Lippmann galt in der DDR somit als Verräter und Staatsfeind. Entgegen der sonstigen Gepflogenheiten wurde nicht nur in der Bundesrepublik (siehe Bild), sondern auch in der DDR ausführlicher darüber berichtet – natürlich wurde Lippmann diffamiert. Und was auch kritisch angemerkt werden kann: er ließ seine Freundin sowie seine nichtmal ein Jahr alte Tochter zurück.

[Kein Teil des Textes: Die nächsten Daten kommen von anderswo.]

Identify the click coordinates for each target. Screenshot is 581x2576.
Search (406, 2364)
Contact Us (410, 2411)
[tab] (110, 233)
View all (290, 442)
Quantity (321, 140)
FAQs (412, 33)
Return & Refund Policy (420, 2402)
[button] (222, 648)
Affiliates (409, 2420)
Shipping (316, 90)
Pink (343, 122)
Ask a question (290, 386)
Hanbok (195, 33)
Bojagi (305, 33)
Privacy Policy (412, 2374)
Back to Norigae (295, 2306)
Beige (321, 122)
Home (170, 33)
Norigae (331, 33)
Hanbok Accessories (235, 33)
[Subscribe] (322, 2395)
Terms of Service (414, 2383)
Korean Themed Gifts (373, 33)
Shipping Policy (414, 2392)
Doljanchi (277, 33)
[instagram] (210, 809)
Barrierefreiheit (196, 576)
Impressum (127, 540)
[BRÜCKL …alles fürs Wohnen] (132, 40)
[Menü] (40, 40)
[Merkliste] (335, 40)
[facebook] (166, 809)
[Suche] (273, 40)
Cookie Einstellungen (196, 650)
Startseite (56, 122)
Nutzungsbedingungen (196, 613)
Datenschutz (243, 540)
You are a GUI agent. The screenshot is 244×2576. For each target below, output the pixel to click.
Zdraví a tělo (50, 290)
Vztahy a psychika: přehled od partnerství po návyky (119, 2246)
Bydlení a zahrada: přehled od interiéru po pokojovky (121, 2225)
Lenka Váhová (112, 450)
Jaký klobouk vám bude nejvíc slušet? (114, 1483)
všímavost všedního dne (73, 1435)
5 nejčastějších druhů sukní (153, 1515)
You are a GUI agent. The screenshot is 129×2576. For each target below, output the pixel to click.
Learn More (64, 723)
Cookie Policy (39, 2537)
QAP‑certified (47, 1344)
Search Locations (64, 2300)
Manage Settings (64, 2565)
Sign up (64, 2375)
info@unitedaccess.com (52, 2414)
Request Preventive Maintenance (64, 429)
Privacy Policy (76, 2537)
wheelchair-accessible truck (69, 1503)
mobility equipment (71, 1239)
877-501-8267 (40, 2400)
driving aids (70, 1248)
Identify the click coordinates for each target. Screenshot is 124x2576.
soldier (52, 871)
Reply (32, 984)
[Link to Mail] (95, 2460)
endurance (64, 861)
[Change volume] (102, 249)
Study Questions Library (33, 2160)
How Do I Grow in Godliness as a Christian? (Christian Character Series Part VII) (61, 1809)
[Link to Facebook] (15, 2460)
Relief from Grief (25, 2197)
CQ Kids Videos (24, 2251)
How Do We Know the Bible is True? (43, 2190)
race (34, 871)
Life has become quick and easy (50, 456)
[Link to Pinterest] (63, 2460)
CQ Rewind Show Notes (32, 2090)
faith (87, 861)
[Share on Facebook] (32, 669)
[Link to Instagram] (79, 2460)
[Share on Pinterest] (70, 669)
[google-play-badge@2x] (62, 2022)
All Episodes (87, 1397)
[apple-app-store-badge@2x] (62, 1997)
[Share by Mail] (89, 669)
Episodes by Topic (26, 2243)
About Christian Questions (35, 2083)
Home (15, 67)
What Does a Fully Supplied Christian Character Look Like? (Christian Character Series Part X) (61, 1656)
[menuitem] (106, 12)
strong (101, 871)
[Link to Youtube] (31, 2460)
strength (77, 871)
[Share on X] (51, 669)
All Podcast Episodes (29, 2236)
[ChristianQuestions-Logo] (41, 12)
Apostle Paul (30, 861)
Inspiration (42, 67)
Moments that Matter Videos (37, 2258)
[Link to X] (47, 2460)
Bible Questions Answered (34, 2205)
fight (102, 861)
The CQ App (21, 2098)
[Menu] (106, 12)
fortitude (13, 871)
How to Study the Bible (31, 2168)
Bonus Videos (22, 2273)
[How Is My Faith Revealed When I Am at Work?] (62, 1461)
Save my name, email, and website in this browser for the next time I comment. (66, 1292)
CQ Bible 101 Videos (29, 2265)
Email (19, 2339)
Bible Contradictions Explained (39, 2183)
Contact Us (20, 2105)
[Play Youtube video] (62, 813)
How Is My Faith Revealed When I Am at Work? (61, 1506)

Im Westen schien Lippmann direkt Fuß zu fassen, er erhielt einen Vertrag beim 1. FC Nürnberg. Doch während seiner einjährigen Sperre durch die UEFA passierte es: im Training zog Lippmann sich einen Kreuzbandriss zu, sein Bundesliga-Debüt feierte er dadurch erst spät in der Saison 86/87, insgesamt kam er nur auf 6 Spiele für den Club. In der Folgesaison wechselte er zu Waldhof Mannheim (damals Bundesligist), ehe er seine Karriere in Österreich und der Schweiz fortsetzte.
Währenddessen versuchte Lippmann, seine Freundin und seine Tochter durch Fluchthelfer in den Westen zu holen, gelingen wollte das erst im Sommer 1989, wenige Monate vor dem Mauerfall. Im Jahr darauf heirateten sie, kurze Zeit später gingen sie zurück in ihre Heimat: Dresden. Hier leben die beiden bis heute glücklich zusammen.
Auch wenn ihm die große Bundesliga-Karriere verwehrt blieb: sein privates Glück hat Frank Lippmann gefunden. In Dresden, mit seiner Frau Annett und seiner Tochter Sylvi. Ein Glück, das vollkommen unvorstellbar war, damals, im März 1986…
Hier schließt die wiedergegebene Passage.